**Dataset entries**

=====

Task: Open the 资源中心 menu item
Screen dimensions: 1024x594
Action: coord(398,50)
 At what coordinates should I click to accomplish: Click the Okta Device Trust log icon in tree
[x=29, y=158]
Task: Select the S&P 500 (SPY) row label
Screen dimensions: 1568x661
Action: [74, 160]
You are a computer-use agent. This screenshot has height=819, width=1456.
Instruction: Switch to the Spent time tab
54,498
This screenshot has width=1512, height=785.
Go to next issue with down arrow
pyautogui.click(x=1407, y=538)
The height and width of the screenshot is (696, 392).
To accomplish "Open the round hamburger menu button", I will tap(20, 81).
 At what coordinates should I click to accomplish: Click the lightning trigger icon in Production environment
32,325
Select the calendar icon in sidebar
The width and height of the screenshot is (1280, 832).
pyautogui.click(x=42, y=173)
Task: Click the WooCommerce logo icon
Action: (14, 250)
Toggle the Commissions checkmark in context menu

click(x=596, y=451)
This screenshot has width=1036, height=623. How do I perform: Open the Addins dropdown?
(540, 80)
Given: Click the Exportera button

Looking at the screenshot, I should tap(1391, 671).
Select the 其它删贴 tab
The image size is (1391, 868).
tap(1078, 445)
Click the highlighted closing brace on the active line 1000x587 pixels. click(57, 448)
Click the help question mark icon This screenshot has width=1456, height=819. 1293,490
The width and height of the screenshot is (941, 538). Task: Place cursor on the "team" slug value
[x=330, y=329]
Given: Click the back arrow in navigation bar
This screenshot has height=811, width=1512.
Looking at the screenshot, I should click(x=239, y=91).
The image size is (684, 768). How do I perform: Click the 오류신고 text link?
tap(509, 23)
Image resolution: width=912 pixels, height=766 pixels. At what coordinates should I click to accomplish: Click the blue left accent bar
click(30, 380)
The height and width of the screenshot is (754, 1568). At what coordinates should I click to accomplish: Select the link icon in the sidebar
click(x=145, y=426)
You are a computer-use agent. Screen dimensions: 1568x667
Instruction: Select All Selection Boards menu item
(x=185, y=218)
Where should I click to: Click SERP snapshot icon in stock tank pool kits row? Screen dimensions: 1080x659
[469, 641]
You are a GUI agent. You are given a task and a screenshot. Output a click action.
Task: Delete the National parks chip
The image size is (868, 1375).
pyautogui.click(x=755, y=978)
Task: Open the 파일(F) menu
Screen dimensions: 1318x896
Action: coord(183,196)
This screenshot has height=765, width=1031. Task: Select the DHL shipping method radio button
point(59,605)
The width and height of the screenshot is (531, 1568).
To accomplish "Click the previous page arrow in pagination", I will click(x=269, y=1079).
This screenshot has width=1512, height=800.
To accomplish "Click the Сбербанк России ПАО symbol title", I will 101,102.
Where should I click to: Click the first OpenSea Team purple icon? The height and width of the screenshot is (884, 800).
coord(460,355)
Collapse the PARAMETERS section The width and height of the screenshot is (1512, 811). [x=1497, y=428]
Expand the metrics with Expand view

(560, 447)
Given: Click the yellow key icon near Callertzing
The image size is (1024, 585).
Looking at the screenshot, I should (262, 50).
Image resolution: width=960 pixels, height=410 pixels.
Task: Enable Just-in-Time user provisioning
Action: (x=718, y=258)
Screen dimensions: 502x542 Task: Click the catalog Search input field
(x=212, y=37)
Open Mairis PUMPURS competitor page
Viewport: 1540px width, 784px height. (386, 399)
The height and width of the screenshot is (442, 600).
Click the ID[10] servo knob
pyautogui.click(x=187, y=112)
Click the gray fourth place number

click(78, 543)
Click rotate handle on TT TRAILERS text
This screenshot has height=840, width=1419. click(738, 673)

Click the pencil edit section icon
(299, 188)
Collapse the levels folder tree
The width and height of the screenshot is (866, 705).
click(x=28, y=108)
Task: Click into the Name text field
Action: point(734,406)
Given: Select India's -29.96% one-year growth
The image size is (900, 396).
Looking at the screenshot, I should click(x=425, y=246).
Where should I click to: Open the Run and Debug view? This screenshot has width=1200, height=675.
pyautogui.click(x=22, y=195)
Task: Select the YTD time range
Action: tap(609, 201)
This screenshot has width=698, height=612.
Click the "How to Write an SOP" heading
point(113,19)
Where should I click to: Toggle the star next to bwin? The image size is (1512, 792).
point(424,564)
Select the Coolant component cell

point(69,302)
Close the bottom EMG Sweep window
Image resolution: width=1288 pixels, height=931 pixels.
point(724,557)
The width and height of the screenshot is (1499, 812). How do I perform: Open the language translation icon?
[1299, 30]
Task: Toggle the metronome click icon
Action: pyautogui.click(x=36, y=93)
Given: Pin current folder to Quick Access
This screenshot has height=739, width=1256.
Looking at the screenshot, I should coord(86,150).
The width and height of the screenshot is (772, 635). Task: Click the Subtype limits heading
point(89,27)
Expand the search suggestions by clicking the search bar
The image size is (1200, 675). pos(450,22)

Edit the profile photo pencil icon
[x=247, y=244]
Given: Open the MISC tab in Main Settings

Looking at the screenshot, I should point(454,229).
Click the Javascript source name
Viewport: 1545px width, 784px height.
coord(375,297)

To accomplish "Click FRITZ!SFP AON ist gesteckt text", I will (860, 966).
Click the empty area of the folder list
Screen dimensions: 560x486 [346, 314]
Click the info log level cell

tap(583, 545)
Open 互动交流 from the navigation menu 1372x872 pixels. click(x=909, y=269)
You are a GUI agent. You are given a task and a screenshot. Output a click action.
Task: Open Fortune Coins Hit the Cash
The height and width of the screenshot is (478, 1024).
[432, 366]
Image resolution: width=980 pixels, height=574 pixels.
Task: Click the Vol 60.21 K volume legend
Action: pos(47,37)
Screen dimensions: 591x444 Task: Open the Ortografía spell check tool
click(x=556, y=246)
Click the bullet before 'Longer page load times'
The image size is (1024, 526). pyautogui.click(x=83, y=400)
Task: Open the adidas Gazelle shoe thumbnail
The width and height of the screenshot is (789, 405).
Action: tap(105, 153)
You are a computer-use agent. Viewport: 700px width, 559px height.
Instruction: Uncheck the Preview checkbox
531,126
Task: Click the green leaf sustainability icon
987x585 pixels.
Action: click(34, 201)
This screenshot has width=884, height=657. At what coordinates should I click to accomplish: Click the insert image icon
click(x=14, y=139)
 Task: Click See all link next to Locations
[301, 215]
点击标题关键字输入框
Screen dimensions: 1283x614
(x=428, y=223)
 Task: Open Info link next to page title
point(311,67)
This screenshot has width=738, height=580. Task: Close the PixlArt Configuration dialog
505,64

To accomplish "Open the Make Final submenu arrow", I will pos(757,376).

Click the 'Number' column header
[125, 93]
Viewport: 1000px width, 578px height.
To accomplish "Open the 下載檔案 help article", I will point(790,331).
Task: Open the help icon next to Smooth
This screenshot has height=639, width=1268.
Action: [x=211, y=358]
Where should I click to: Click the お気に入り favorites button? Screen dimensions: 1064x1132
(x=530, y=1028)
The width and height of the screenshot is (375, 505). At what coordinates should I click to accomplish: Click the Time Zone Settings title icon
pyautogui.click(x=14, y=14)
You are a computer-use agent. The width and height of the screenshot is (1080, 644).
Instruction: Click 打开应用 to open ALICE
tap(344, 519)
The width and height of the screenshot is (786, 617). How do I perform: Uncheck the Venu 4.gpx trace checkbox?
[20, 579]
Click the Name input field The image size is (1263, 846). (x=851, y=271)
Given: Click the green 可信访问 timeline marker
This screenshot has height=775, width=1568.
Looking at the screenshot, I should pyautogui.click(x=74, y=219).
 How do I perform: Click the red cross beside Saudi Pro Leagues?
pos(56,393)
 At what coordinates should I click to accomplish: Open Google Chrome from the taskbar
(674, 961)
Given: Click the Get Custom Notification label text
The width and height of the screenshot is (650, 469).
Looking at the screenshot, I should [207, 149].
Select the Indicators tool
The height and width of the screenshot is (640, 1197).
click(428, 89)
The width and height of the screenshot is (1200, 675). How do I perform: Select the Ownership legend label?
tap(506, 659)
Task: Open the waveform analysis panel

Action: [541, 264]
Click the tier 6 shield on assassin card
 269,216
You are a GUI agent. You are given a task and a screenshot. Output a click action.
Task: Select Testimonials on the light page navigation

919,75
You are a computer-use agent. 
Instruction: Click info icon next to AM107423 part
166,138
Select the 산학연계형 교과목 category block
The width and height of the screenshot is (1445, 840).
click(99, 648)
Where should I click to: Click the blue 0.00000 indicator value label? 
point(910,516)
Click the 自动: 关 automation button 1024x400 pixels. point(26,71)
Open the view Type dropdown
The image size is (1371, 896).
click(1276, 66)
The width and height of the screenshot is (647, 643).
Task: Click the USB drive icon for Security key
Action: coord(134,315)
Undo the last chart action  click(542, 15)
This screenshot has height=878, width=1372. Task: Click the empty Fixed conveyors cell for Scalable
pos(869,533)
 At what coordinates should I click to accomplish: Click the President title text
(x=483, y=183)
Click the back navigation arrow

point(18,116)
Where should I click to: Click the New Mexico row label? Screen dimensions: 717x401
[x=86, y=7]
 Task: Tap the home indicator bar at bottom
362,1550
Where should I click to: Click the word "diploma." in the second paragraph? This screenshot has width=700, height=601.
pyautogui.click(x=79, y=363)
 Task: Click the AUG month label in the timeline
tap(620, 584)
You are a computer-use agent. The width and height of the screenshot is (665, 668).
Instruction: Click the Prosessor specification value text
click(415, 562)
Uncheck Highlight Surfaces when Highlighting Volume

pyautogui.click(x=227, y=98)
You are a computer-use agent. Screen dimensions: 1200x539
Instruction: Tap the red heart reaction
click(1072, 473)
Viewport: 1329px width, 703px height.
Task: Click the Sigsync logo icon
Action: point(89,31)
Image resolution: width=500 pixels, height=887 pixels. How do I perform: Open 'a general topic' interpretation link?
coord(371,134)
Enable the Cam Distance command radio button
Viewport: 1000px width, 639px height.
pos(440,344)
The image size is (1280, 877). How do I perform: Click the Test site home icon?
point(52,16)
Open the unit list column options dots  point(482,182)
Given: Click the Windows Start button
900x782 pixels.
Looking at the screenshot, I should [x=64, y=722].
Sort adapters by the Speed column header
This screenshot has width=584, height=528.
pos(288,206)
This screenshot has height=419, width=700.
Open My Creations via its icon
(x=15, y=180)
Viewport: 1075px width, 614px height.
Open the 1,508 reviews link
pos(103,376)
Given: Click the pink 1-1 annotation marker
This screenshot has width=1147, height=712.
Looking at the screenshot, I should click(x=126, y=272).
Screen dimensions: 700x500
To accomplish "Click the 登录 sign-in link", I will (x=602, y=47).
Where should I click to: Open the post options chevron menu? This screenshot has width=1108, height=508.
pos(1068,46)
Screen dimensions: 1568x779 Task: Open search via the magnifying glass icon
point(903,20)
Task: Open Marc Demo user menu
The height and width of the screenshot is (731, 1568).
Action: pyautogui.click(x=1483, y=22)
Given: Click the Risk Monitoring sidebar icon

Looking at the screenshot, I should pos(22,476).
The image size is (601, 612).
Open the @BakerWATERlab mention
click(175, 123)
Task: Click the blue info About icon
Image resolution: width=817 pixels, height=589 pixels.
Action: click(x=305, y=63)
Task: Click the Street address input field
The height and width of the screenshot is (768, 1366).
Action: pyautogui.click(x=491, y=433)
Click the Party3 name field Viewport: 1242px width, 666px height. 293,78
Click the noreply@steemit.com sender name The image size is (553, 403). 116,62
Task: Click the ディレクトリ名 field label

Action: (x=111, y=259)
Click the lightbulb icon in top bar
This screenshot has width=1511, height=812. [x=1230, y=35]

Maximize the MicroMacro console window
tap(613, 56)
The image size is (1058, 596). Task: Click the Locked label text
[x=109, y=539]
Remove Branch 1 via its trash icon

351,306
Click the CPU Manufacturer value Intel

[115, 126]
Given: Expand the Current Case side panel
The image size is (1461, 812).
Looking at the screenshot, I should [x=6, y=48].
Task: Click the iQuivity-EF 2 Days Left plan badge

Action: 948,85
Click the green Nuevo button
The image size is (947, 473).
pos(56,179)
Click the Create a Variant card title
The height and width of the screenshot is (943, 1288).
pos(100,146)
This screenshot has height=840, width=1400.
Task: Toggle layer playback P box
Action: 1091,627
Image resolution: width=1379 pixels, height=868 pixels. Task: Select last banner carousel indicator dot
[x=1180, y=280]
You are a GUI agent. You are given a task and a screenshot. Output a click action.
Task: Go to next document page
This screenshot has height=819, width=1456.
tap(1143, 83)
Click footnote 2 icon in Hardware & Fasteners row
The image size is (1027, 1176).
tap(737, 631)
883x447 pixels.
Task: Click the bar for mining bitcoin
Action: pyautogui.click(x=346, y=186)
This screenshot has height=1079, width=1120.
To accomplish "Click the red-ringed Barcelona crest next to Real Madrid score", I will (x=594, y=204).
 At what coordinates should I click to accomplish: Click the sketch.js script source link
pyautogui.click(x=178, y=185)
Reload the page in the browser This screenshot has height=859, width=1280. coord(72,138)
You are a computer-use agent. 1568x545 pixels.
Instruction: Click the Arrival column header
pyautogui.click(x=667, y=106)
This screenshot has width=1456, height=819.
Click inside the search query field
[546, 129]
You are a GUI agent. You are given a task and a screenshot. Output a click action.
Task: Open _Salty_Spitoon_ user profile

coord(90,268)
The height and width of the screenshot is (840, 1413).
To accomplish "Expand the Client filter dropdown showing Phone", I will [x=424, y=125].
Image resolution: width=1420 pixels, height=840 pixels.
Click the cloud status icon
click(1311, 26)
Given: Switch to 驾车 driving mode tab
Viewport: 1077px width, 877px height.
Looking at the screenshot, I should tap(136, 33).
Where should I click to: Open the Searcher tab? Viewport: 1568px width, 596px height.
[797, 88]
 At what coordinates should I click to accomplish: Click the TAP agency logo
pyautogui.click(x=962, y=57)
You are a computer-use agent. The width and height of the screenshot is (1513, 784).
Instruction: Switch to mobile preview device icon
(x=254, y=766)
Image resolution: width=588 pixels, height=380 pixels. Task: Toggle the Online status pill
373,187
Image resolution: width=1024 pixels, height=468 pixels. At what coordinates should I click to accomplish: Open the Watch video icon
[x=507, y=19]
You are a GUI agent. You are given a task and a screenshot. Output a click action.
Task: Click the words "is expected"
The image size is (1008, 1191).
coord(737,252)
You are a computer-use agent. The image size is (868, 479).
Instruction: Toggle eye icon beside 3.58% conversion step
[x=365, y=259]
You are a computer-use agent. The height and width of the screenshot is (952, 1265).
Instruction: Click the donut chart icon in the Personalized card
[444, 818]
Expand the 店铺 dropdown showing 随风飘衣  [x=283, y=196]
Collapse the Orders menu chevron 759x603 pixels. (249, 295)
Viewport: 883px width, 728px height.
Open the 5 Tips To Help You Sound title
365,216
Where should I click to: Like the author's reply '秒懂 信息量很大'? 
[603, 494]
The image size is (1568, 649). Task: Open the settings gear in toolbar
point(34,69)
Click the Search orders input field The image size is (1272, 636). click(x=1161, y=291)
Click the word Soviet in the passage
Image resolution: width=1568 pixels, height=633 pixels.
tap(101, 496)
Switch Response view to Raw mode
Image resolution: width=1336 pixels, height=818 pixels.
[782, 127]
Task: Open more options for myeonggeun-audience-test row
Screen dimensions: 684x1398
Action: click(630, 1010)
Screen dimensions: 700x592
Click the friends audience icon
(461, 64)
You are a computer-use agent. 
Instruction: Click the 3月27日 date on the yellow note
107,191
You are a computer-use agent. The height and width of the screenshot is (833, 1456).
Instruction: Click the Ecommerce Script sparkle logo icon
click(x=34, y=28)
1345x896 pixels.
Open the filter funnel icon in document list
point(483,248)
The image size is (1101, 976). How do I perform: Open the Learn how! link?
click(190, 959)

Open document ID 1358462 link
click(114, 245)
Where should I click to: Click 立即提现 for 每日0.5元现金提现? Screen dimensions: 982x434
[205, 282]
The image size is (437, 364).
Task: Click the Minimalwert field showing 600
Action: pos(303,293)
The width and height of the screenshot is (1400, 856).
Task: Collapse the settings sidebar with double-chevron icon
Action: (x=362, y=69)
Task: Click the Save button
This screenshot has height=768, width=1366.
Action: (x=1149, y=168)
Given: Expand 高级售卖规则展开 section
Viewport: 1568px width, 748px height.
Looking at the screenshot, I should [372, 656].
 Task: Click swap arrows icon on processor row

=====

**Task description**
Rewrite the entries from the line with "Where should I click to: Click the first" to the line with "point(113,19)" as a numbered list, leaving out blank lines.

**Answer to the exercise**
1. Where should I click to: Click the first OpenSea Team purple icon? The height and width of the screenshot is (884, 800).
2. coord(460,355)
3. Collapse the PARAMETERS section The width and height of the screenshot is (1512, 811). [x=1497, y=428]
4. Expand the metrics with Expand view
5. (560, 447)
6. Given: Click the yellow key icon near Callertzing
7. The image size is (1024, 585).
8. Looking at the screenshot, I should (262, 50).
9. Image resolution: width=960 pixels, height=410 pixels.
10. Task: Enable Just-in-Time user provisioning
11. Action: (x=718, y=258)
12. Screen dimensions: 502x542 Task: Click the catalog Search input field
13. (x=212, y=37)
14. Open Mairis PUMPURS competitor page
15. Viewport: 1540px width, 784px height. (386, 399)
16. The height and width of the screenshot is (442, 600).
17. Click the ID[10] servo knob
18. pyautogui.click(x=187, y=112)
19. Click the gray fourth place number
20. click(78, 543)
21. Click rotate handle on TT TRAILERS text
22. This screenshot has height=840, width=1419. click(738, 673)
23. Click the pencil edit section icon
24. (299, 188)
25. Collapse the levels folder tree
26. The width and height of the screenshot is (866, 705).
27. click(x=28, y=108)
28. Task: Click into the Name text field
29. Action: point(734,406)
30. Given: Select India's -29.96% one-year growth
31. The image size is (900, 396).
32. Looking at the screenshot, I should click(x=425, y=246).
33. Where should I click to: Open the Run and Debug view? This screenshot has width=1200, height=675.
34. pyautogui.click(x=22, y=195)
35. Task: Select the YTD time range
36. Action: tap(609, 201)
37. This screenshot has width=698, height=612.
38. Click the "How to Write an SOP" heading
39. point(113,19)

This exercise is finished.